Apparent variation was detected in the monthly occurrence of Cryptosporidium PCR-positive samples collected during base flow. Two-thirds of the positive samples were collected during a 5-month study period from November 2006 to March 2007, and less than one-fifth of the positive samples were collected from May to October 2007, a period accounting for nearly one-half of the sampling time and during which a major drought occurred in the study area. The hypothesis that precipitation had an effect on the occurrence of Cryptosporidium oocysts was supported by the significantly higher percentage and intensity of PCR-positive samples for samples collected under storm flow conditions. Previously, the number of Cryptosporidium oocysts in river water samples was shown to increase from the late summer to the early autumn (from August to November) in studies performed in the United States and Japan (20, 49). Similarly, in Spain river water samples were positive for Cryptosporidium significantly more frequently during the autumn than during the spring and winter (2). In contrast, no monthly variation in the occurrence of Cryptosporidium oocysts was detected in river water samples in other studies in Norway and Spain (30, 38).
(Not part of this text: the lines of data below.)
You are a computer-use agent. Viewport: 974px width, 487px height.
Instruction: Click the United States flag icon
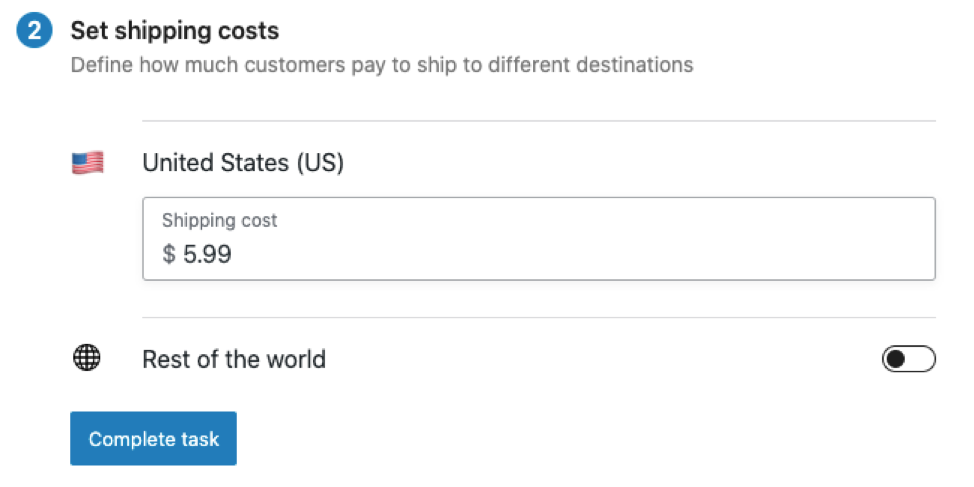[x=87, y=163]
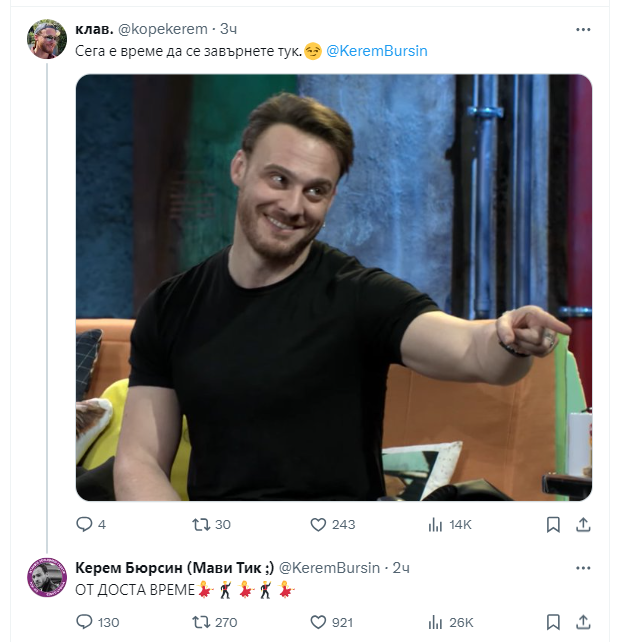Open the @KeremBursin handle beside reply author name
The height and width of the screenshot is (642, 629).
(x=329, y=567)
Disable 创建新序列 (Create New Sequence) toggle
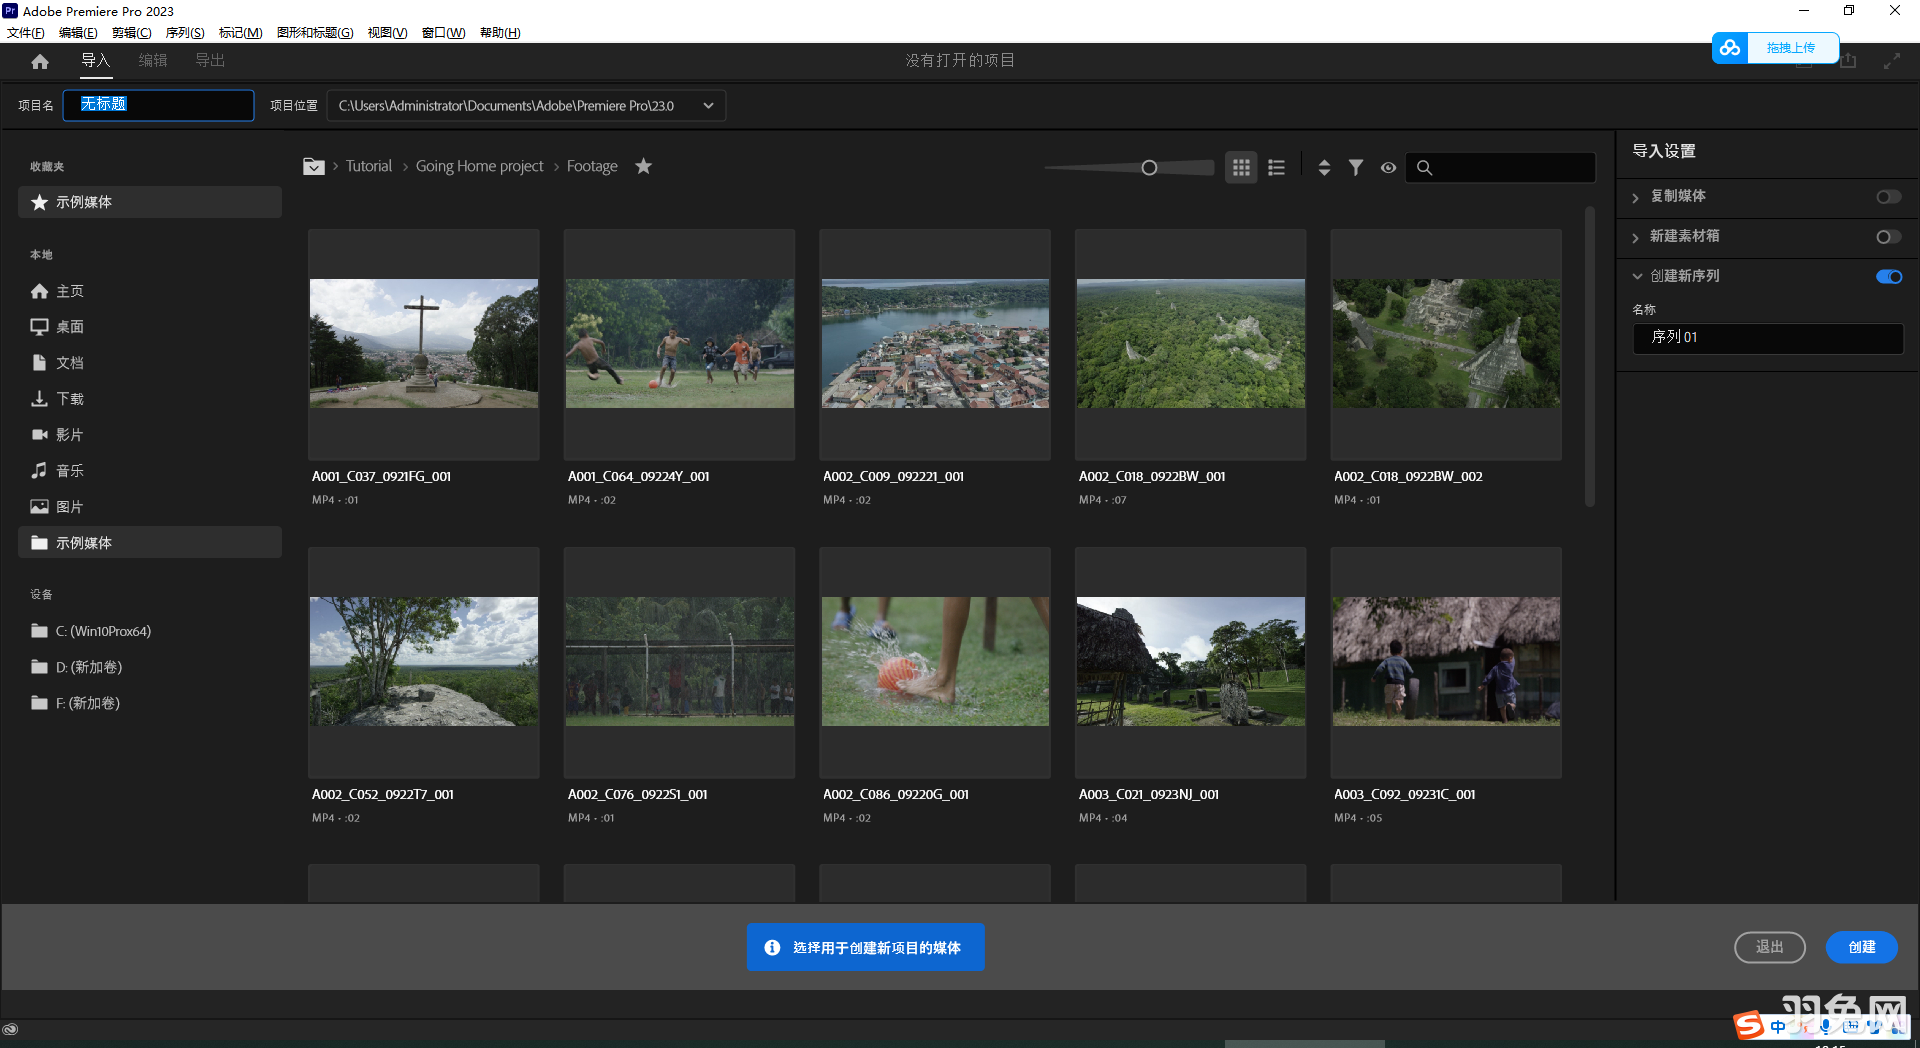This screenshot has width=1920, height=1048. (x=1888, y=276)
The turbidities and E. coli counts of the samples correlated with detection of Cryptosporidium oocysts. In this study, Cryptosporidium-positive river water samples had higher turbidities and E. coli counts than negative samples. Similar observations concerning the relationship between the occurrence of Cryptosporidium oocysts on the one hand and the turbidity and E. coli or fecal coliform counts on the other hand have been made previously (2, 23, 38, 48). In one study performed in Finland, the presence of E. coli was correlated with the detection of Cryptosporidium in river water samples, although there were no significant correlations between E. coli or coliform counts and the presence of Cryptosporidium (14).
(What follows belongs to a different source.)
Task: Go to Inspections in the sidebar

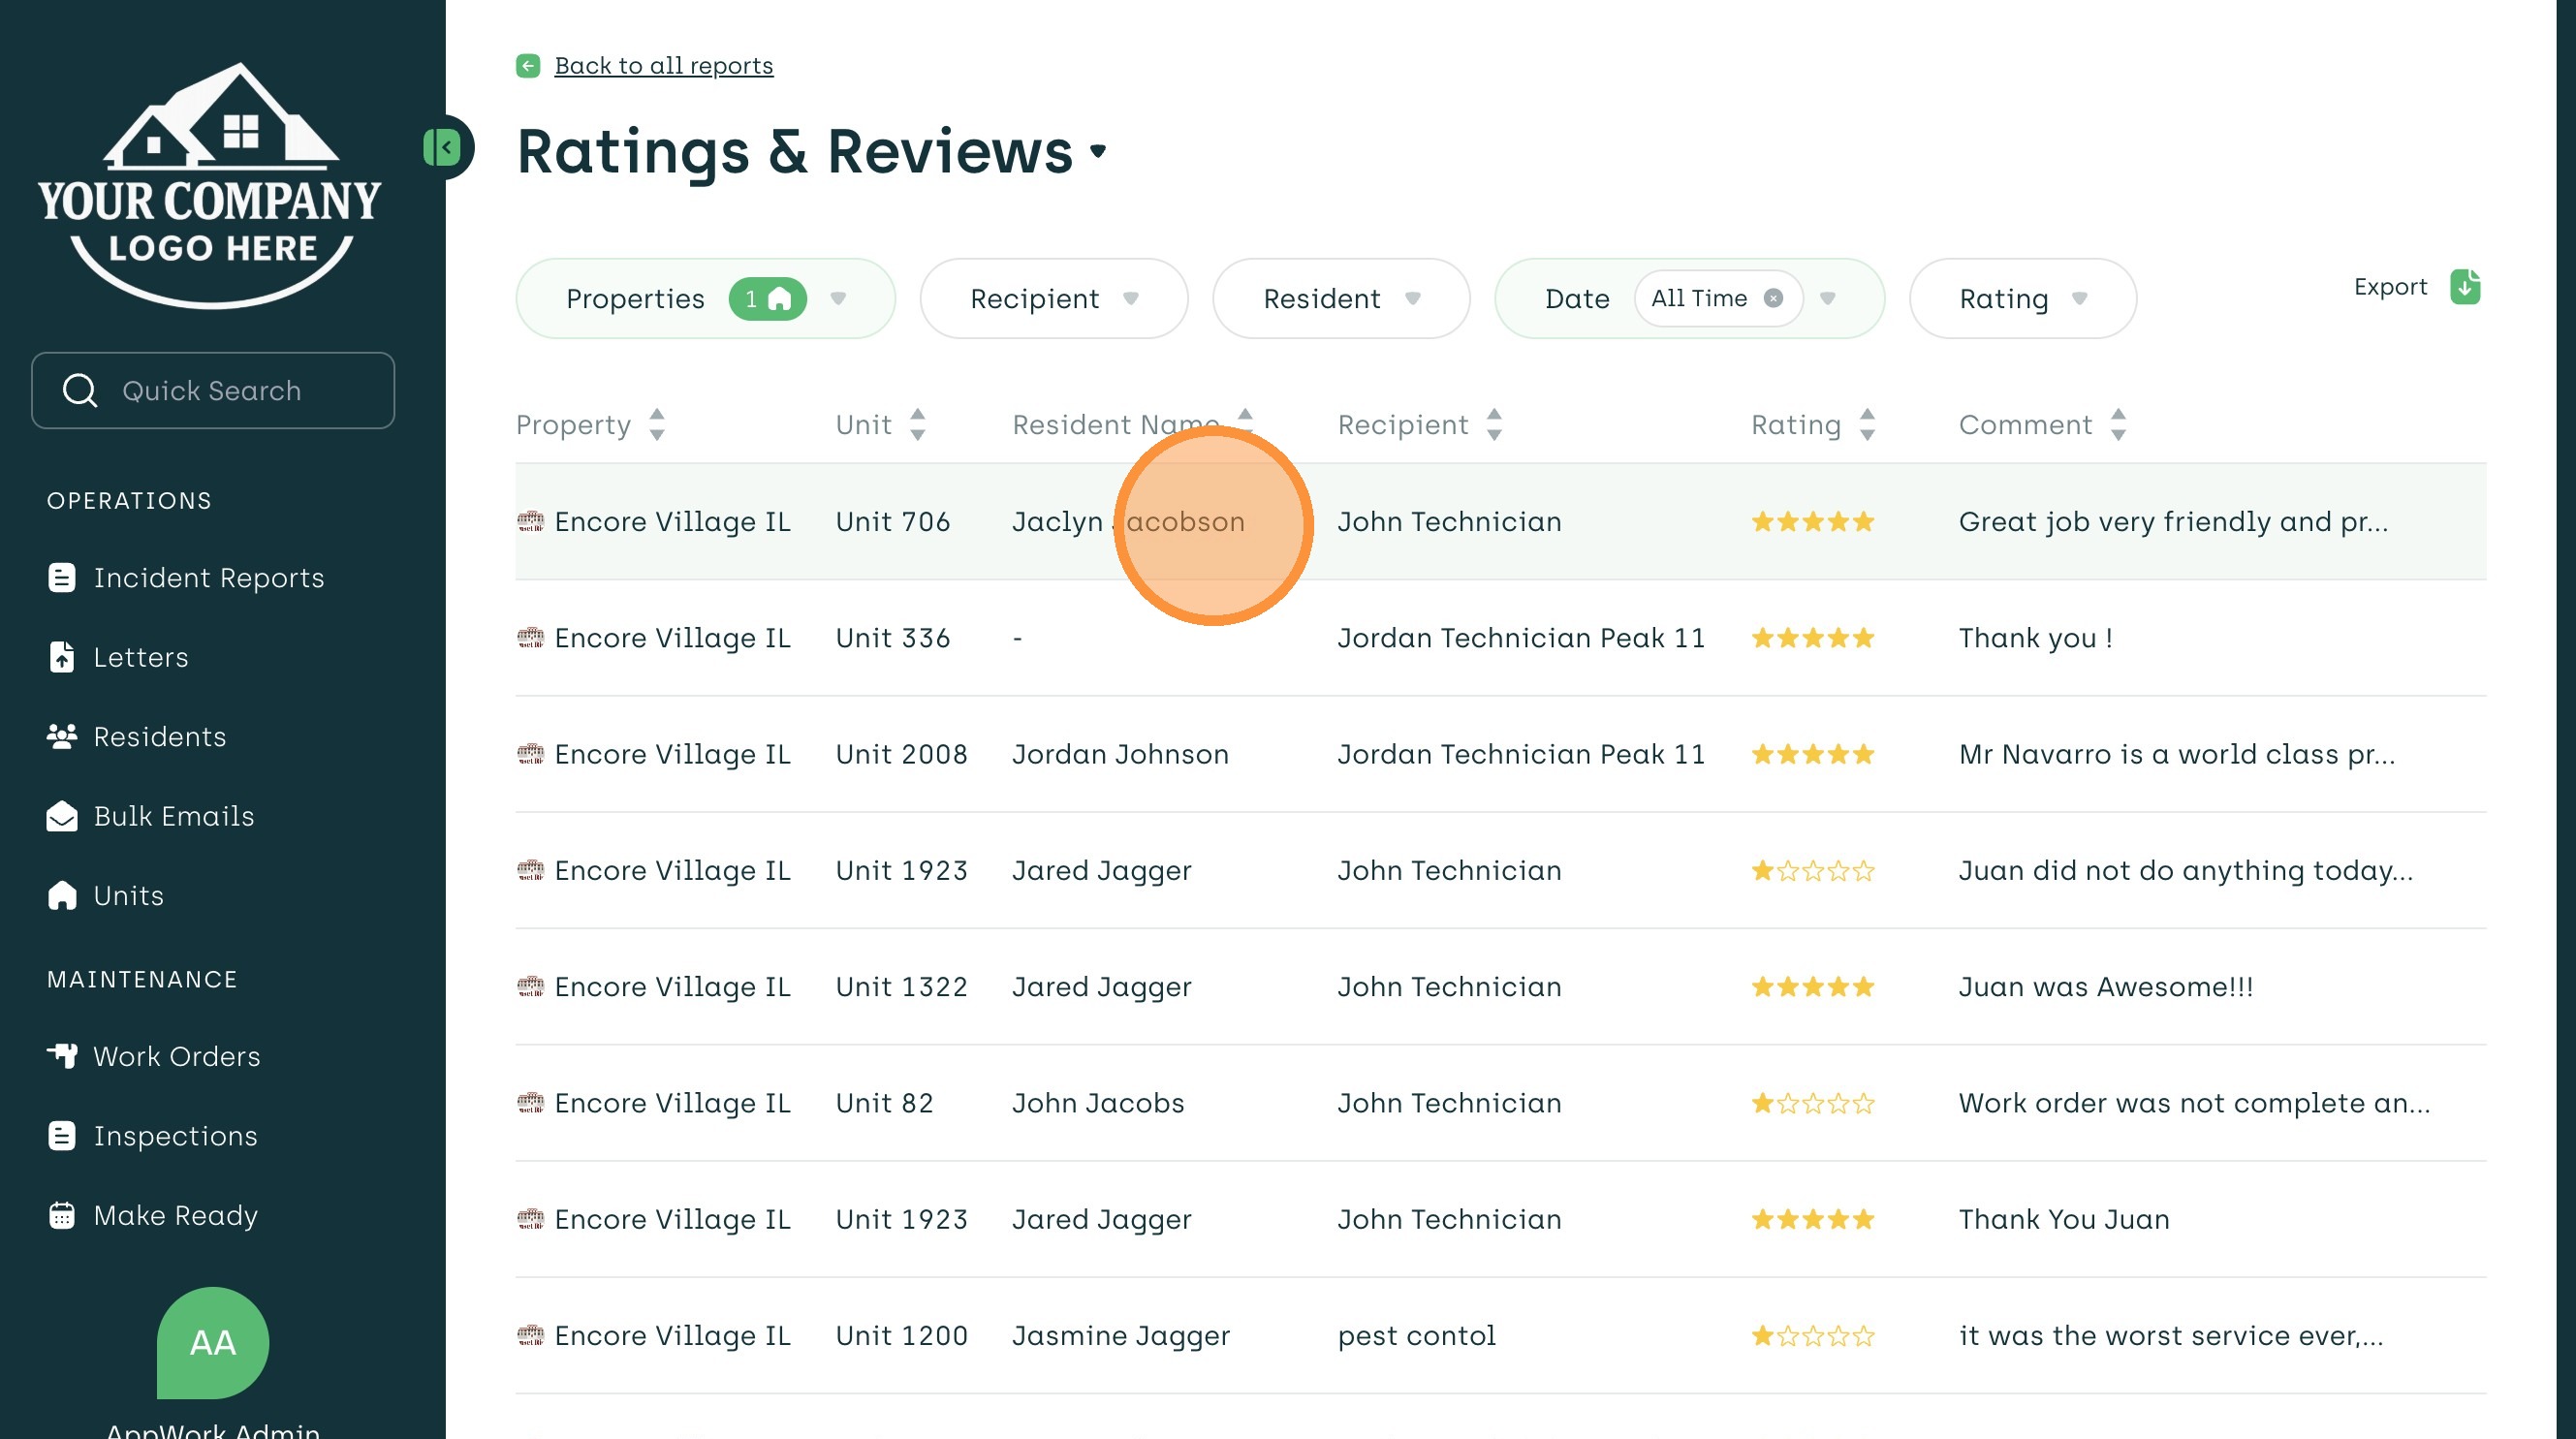Action: (x=175, y=1136)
There were apparent differences in the occurrence of Cryptosporidium oocysts among the three watershed sites. At base flow, each of the two sites influenced by cattle farms, the North Fork Shenandoah River and Monocacy River, had a much higher occurrence of Cryptosporidium oocysts based on the PCR positivity and intensity (defined as the number of PCR-positive replicates for the five PCR replicates per sample) than the site influenced by urban wastewater discharge, the Great Seneca Creek. At storm flow, the Great Seneca Creek site also had lower contamination intensity than the other two sites (2.00 ± 0.71, 4.67 ± 0.58, and 5.00 ± 0.00 PCR-positive replicates per five PCR replicates for Great Seneca Creek, North Fork Shenandoah River, and Monocacy River, respectively). As expected, the prevalence and contamination intensity of Cryptosporidium at the two treatment plant intake sites downstream of these sites were similar to those at the North Fork Shenandoah River and Monocacy River sites. This is in agreement with the results of a recent study performed in Korea, where livestock wastes were more serious pollutants than sewage for Cryptosporidium contamination of rivers (24). In a study conducted at Lake Texoma on the border of Texas and Oklahoma, both agricultural land use and sewage discharge contributed to Cryptosporidium contamination in surface water (20). In contrast, a study performed in Hungary reported that higher oocyst densities were associated with source water receiving effluents from sewage treatment plants (37). In Trinidad and Tobago, urban and forested lands were the two most important sources of oocysts, rather than agricultural lands (36).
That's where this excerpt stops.